[Items from a data source]
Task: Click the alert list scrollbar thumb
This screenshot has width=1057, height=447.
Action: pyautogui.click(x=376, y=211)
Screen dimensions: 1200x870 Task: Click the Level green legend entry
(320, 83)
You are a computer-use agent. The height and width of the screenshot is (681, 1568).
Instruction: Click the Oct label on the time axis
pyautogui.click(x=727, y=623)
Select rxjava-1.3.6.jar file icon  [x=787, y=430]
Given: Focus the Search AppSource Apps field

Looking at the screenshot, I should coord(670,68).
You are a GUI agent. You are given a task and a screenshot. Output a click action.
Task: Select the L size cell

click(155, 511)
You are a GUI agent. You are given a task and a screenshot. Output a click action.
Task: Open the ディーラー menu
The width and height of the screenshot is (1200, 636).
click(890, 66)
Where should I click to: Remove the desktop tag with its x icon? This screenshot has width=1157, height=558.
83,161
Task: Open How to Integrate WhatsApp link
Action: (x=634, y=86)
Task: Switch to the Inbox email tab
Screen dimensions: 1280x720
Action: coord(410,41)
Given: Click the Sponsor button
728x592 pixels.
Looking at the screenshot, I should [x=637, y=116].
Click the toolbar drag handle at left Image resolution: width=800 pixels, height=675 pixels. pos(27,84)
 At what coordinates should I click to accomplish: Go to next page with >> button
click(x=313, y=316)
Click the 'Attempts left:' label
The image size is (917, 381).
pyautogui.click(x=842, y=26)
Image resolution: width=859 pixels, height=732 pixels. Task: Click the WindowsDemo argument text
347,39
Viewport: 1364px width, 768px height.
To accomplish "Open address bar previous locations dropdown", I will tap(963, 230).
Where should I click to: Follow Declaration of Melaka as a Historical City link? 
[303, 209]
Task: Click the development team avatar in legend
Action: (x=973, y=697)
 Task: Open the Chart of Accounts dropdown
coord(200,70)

What this task involves => Quote every line of the data, word for word.

Answer space =>
Task: Click the alert list scrollbar thumb
This screenshot has width=1057, height=447.
Action: pyautogui.click(x=376, y=211)
Screen dimensions: 1200x870 Task: Click the Level green legend entry
(320, 83)
You are a computer-use agent. The height and width of the screenshot is (681, 1568).
Instruction: Click the Oct label on the time axis
pyautogui.click(x=727, y=623)
Select rxjava-1.3.6.jar file icon  [x=787, y=430]
Given: Focus the Search AppSource Apps field

Looking at the screenshot, I should coord(670,68).
You are a GUI agent. You are given a task and a screenshot. Output a click action.
Task: Select the L size cell

click(155, 511)
You are a GUI agent. You are given a task and a screenshot. Output a click action.
Task: Open the ディーラー menu
The width and height of the screenshot is (1200, 636).
click(890, 66)
Where should I click to: Remove the desktop tag with its x icon? This screenshot has width=1157, height=558.
83,161
Task: Open How to Integrate WhatsApp link
Action: (x=634, y=86)
Task: Switch to the Inbox email tab
Screen dimensions: 1280x720
Action: coord(410,41)
Given: Click the Sponsor button
728x592 pixels.
Looking at the screenshot, I should [x=637, y=116].
Click the toolbar drag handle at left Image resolution: width=800 pixels, height=675 pixels. pos(27,84)
 At what coordinates should I click to accomplish: Go to next page with >> button
click(x=313, y=316)
Click the 'Attempts left:' label
The image size is (917, 381).
pyautogui.click(x=842, y=26)
Image resolution: width=859 pixels, height=732 pixels. Task: Click the WindowsDemo argument text
347,39
Viewport: 1364px width, 768px height.
To accomplish "Open address bar previous locations dropdown", I will tap(963, 230).
Where should I click to: Follow Declaration of Melaka as a Historical City link? 
[303, 209]
Task: Click the development team avatar in legend
Action: (x=973, y=697)
 Task: Open the Chart of Accounts dropdown
coord(200,70)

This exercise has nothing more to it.